**Dataset entries:**
* * * * * * * * *

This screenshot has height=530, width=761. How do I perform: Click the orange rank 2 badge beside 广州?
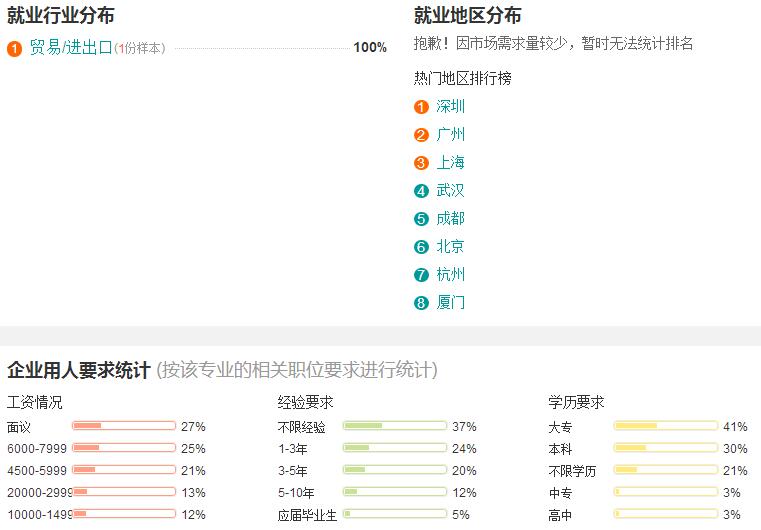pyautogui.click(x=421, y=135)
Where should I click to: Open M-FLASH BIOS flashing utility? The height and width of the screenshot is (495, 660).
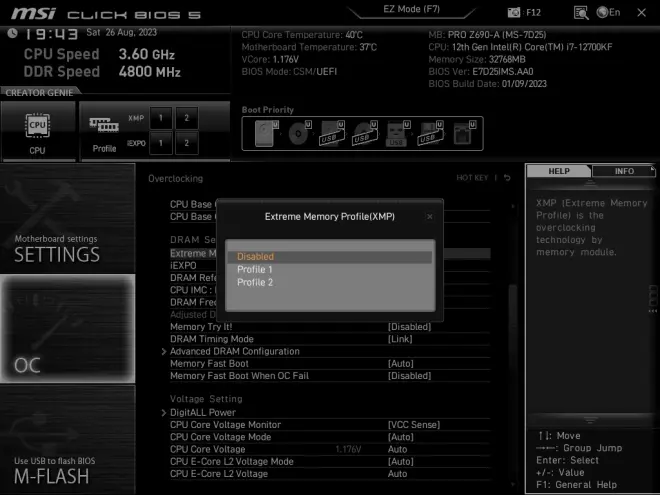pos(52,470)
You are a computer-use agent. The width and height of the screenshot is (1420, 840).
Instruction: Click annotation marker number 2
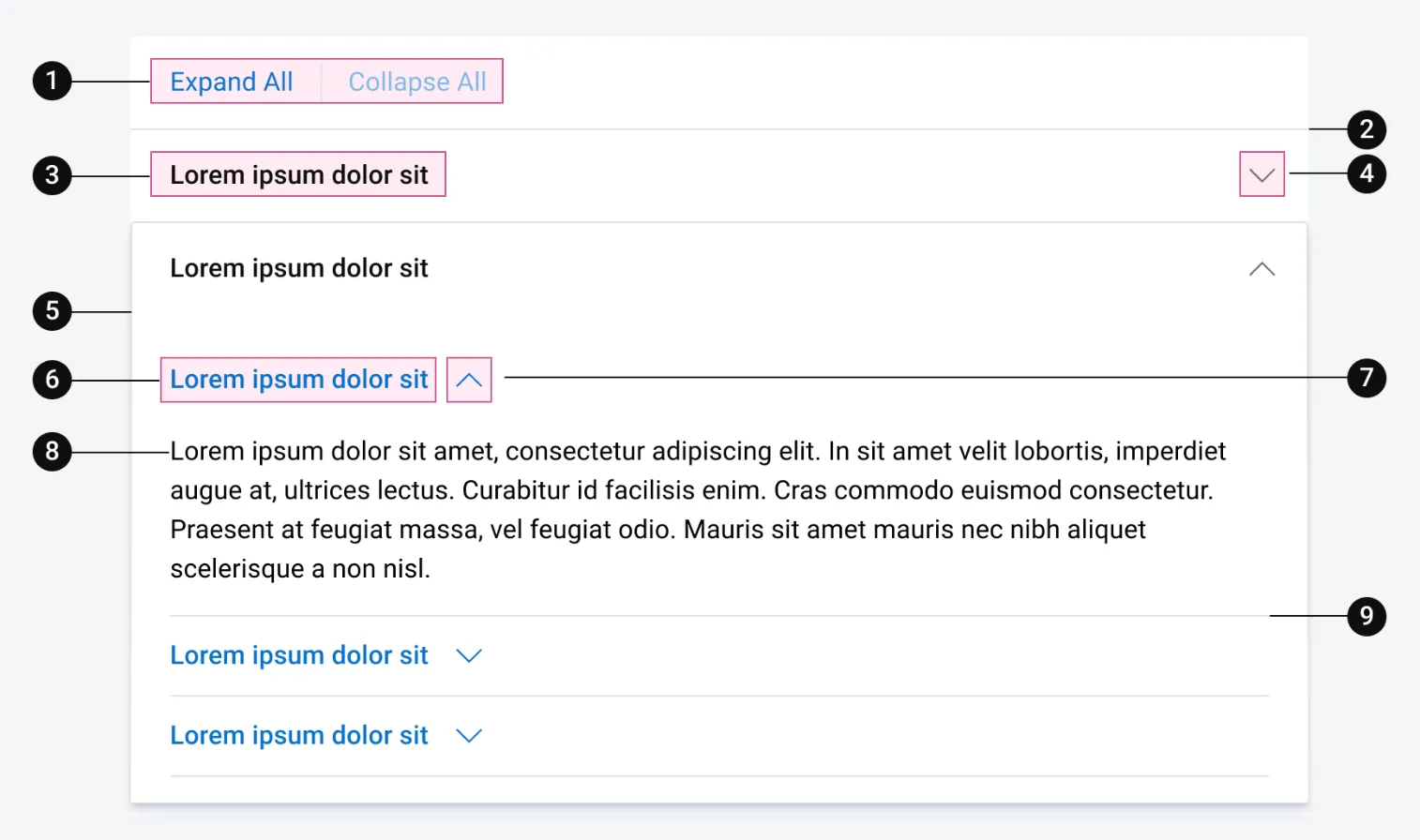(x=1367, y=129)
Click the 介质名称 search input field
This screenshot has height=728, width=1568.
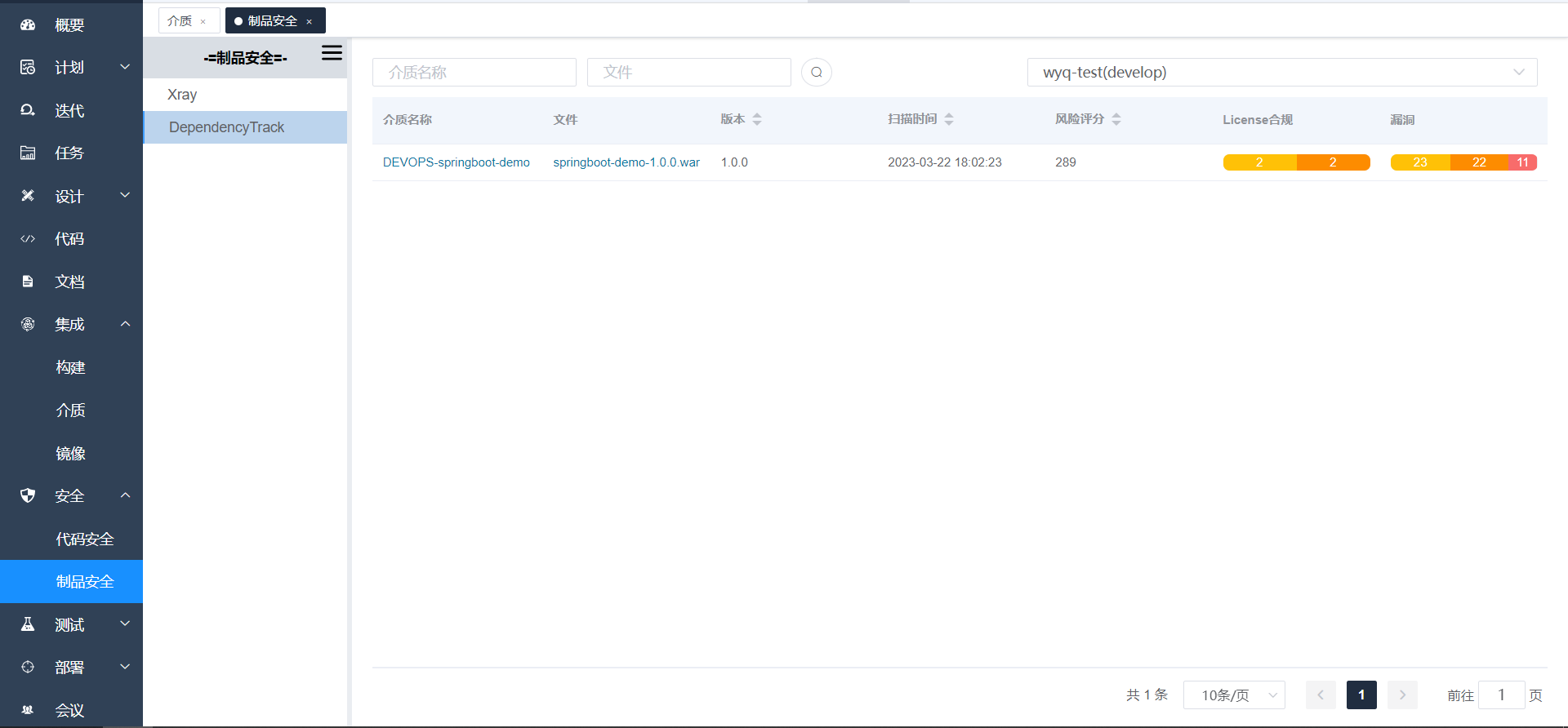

* * * * * * * * *

**THE PROBLEM:** With the pictures left out, copy exactly the lines above from the line containing "Click the 介质名称 search input field" through the last line of the entries.

**EXERCISE SOLUTION:**
Click the 介质名称 search input field
This screenshot has height=728, width=1568.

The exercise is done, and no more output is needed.